[Medium] 48. Rotate Image
[Medium] 48. Rotate Image
This is a matrix manipulation problem that requires rotating a 2D matrix 90 degrees clockwise in-place. The key insight is understanding the relationship between matrix positions during rotation and implementing it efficiently.
Problem Description
Given an n x n 2D matrix representing an image, rotate the image by 90 degrees clockwise in-place.
Examples
Example 1:
Input: matrix = [[1,2,3],[4,5,6],[7,8,9]]
Output: [[7,4,1],[8,5,2],[9,6,3]]
Example 2:
Input: matrix = [[5,1,9,11],[2,4,8,10],[13,3,6,7],[15,14,12,16]]
Output: [[15,13,2,5],[14,3,4,1],[12,6,8,9],[16,7,10,11]]
Constraints
- n == matrix.length == matrix[i].length
- 1 <= n <= 20
- -1000 <= matrix[i][j] <= 1000
Clarification Questions
Before diving into the solution, here are 5 important clarifications and assumptions to discuss during an interview:
-
Rotation direction: Which direction should we rotate? (Assumption: Clockwise 90 degrees - typical matrix rotation)
-
Matrix type: Is the matrix square? (Assumption: Yes - per constraints, n x n matrix)
-
In-place modification: Should we modify the matrix in-place? (Assumption: Yes - modify matrix in-place, O(1) extra space)
-
Rotation angle: What is the rotation angle? (Assumption: 90 degrees clockwise - standard matrix rotation)
-
Element movement: How do elements move? (Assumption: Element at (i, j) moves to (j, n-1-i) after 90° clockwise rotation)
Interview Deduction Process (20 minutes)
Step 1: Brute-Force Approach (5 minutes)
Initial Thought: “I need to rotate matrix. Let me create new matrix and copy elements to new positions.”
Naive Solution: Create new matrix, copy each element from (i, j) to (j, n-1-i) in new matrix.
Complexity: O(n²) time, O(n²) space
Issues:
- Uses O(n²) extra space
- Not in-place as required
- Simple but doesn’t meet space constraint
Step 2: Semi-Optimized Approach (7 minutes)
Insight: “I can rotate in-place by swapping elements in cycles. Each element moves in a 4-cycle.”
Improved Solution: Rotate in cycles of 4 elements. For each cycle, swap elements: (i,j) → (j,n-1-i) → (n-1-i,n-1-j) → (n-1-j,i) → (i,j).
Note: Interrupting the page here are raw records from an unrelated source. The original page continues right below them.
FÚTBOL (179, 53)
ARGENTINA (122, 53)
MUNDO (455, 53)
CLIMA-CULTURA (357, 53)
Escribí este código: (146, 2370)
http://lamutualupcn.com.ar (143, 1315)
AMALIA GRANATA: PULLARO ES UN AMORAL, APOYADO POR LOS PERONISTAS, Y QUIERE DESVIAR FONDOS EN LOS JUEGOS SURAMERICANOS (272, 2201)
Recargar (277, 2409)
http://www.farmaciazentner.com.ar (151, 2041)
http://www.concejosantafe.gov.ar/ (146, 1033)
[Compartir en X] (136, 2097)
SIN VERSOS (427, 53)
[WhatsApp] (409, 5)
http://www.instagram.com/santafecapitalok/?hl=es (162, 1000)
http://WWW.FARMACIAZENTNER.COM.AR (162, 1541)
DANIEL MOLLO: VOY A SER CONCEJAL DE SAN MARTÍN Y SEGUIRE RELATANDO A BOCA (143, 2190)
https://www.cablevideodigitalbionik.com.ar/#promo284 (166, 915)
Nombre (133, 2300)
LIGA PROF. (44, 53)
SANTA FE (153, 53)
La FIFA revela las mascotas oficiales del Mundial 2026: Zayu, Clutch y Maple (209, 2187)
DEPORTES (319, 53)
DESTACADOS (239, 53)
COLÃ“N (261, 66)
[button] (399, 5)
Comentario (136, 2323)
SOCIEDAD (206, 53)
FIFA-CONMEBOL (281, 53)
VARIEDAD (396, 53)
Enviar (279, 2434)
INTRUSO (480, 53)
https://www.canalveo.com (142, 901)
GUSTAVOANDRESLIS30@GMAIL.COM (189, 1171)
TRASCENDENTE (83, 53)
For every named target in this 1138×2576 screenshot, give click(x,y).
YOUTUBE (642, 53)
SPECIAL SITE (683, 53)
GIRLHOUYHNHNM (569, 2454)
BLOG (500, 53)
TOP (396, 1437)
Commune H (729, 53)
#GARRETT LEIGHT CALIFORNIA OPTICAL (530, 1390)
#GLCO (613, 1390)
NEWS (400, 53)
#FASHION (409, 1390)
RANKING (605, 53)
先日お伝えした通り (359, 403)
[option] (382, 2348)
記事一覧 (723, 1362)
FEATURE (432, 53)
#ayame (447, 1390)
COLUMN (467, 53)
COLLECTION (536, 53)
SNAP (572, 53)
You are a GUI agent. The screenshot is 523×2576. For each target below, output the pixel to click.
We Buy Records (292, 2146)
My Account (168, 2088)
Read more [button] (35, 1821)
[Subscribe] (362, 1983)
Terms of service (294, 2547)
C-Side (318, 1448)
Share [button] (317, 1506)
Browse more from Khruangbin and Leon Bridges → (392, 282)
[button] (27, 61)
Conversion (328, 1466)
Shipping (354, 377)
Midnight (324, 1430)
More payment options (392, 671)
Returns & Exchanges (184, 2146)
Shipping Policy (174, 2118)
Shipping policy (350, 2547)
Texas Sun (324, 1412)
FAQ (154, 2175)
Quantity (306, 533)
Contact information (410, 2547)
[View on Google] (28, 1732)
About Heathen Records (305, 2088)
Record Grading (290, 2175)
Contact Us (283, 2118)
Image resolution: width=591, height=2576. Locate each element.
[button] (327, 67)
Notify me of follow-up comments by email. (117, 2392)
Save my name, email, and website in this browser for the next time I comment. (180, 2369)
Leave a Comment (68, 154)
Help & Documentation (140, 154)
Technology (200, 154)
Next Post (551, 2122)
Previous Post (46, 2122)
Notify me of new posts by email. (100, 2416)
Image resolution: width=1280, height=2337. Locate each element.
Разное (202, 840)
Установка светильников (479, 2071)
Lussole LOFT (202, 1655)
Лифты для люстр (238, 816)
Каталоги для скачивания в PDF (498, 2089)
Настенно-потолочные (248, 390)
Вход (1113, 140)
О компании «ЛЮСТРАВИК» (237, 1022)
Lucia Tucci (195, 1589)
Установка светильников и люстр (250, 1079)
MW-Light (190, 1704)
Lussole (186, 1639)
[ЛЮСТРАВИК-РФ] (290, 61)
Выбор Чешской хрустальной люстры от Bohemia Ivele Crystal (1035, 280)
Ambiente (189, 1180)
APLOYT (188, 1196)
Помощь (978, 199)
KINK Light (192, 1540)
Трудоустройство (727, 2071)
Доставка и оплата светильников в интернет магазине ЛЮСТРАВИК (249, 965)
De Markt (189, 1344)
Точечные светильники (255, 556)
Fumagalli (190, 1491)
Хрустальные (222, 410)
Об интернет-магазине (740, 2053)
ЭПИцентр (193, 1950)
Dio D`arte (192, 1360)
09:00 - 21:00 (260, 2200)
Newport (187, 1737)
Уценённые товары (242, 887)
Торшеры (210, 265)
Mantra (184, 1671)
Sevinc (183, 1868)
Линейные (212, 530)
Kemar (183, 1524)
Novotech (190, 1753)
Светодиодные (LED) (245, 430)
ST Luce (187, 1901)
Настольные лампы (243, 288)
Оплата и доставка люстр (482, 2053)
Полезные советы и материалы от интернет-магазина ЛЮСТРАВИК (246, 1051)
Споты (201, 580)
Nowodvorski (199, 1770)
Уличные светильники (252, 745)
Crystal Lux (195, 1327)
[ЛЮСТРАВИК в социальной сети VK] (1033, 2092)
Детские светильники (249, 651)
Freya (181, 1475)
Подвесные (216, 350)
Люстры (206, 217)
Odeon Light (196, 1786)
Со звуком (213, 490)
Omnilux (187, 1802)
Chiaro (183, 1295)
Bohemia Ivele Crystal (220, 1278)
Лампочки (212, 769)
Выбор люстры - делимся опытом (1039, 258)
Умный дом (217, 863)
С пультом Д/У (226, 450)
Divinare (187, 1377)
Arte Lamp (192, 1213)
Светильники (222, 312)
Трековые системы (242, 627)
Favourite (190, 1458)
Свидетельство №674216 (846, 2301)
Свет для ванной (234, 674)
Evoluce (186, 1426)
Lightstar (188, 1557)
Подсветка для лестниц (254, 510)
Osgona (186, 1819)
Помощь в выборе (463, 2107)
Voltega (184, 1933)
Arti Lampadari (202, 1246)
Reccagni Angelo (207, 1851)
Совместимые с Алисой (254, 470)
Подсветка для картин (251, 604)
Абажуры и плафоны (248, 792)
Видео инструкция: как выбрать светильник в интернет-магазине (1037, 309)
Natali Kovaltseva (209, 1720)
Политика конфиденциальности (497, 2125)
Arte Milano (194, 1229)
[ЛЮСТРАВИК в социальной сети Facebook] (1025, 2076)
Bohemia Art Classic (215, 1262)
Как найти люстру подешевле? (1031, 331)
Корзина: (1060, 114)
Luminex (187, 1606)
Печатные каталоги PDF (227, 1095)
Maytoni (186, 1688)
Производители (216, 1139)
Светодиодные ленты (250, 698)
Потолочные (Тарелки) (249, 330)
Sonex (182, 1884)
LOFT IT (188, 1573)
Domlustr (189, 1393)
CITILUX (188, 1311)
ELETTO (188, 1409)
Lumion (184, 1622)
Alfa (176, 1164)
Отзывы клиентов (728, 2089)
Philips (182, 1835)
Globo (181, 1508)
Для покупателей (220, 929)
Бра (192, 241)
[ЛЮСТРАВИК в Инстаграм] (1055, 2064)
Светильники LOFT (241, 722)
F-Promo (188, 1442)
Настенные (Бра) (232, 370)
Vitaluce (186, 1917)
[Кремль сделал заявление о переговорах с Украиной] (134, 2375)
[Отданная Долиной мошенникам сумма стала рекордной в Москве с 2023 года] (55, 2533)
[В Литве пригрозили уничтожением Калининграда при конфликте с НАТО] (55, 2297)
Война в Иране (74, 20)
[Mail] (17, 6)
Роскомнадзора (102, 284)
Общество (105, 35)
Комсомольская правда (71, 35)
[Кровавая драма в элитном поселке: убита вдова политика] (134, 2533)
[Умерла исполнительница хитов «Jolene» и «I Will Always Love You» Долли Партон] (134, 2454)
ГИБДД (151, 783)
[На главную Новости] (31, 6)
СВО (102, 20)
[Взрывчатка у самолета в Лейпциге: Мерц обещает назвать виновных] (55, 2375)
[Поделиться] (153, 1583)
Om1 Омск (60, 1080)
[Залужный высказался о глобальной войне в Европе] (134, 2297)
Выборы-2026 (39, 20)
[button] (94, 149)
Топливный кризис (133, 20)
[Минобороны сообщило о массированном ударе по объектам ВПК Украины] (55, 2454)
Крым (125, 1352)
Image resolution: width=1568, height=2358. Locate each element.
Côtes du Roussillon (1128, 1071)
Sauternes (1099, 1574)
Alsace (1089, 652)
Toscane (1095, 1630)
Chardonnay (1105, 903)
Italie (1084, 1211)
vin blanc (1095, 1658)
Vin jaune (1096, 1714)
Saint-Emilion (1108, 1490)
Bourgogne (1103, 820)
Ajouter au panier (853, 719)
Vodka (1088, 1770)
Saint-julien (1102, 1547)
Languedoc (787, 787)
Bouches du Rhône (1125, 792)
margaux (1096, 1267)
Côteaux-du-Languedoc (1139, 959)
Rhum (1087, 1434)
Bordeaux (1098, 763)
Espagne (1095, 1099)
Complexity: O(n²) time, O(1) space
Improvements:
- O(1) space - true in-place rotation
- Handles all elements correctly
- More complex than transpose approach
Step 3: Optimized Solution (8 minutes)
Final Optimization: “Transpose + reflect is more intuitive than cycle rotation.”
Best Solution: Two-step approach: transpose matrix (swap (i,j) with (j,i)), then reflect each row (reverse each row). This is more intuitive than cycle rotation.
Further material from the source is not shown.